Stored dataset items
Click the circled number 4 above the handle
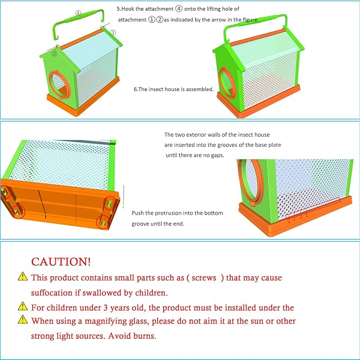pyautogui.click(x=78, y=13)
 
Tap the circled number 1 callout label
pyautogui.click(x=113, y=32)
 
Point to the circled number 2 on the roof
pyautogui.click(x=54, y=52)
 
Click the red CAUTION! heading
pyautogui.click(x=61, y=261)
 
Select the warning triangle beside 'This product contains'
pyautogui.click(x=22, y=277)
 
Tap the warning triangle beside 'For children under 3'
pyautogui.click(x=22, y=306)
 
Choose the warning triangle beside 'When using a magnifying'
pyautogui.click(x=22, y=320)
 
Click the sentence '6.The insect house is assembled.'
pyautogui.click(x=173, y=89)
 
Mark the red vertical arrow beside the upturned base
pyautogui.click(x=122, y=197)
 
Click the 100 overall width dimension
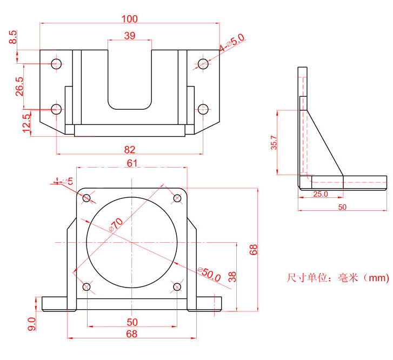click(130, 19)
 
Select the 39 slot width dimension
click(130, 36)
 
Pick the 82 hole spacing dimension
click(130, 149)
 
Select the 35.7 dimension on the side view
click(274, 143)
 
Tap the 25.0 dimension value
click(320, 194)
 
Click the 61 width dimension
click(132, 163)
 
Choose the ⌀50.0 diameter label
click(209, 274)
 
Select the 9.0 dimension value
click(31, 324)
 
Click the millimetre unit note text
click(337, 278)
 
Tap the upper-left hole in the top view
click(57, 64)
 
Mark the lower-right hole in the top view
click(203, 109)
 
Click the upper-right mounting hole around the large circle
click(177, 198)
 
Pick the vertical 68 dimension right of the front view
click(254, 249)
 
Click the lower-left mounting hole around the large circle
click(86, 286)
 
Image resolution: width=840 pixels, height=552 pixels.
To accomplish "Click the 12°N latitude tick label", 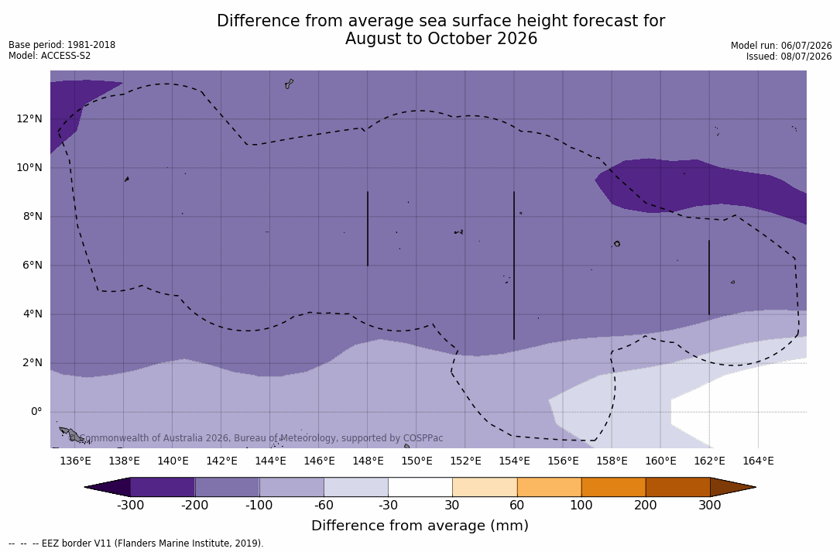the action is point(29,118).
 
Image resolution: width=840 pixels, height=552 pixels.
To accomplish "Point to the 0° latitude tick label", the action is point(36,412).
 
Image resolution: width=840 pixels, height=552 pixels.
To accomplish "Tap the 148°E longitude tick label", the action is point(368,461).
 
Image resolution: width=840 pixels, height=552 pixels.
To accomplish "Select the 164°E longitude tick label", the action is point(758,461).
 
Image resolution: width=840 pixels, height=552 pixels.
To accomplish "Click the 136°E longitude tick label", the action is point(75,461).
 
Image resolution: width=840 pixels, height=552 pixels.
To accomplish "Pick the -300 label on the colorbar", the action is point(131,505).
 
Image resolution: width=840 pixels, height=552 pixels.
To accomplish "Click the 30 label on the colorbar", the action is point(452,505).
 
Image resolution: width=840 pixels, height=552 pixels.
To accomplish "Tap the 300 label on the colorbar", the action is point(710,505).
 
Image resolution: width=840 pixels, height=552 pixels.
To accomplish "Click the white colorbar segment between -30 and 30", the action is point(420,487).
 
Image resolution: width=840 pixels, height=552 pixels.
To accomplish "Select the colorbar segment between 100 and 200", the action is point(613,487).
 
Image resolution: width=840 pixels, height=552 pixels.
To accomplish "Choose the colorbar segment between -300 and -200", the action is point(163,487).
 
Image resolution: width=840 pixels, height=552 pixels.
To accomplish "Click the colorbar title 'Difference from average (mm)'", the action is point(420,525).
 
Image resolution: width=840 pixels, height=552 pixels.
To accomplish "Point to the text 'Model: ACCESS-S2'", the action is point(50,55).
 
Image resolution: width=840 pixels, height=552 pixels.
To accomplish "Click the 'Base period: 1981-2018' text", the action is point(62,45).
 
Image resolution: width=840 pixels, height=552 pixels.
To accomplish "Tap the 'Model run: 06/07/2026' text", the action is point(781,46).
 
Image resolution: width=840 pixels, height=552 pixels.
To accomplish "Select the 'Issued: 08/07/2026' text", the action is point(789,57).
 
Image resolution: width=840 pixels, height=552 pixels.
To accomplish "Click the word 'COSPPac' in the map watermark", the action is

■ Your goal: Copy the rows from the line that has "Point to the circled number 2 on the roof" through the line that has "pyautogui.click(x=173, y=89)", requests included. Increase every x and y coordinate in the answers by 72.

■ Written solution:
Point to the circled number 2 on the roof
pyautogui.click(x=126, y=124)
 
Click the red CAUTION! heading
pyautogui.click(x=133, y=333)
 
Select the warning triangle beside 'This product contains'
pyautogui.click(x=94, y=349)
 
Tap the warning triangle beside 'For children under 3'
pyautogui.click(x=94, y=378)
 
Choose the warning triangle beside 'When using a magnifying'
pyautogui.click(x=94, y=392)
 
Click the sentence '6.The insect house is assembled.'
pyautogui.click(x=245, y=161)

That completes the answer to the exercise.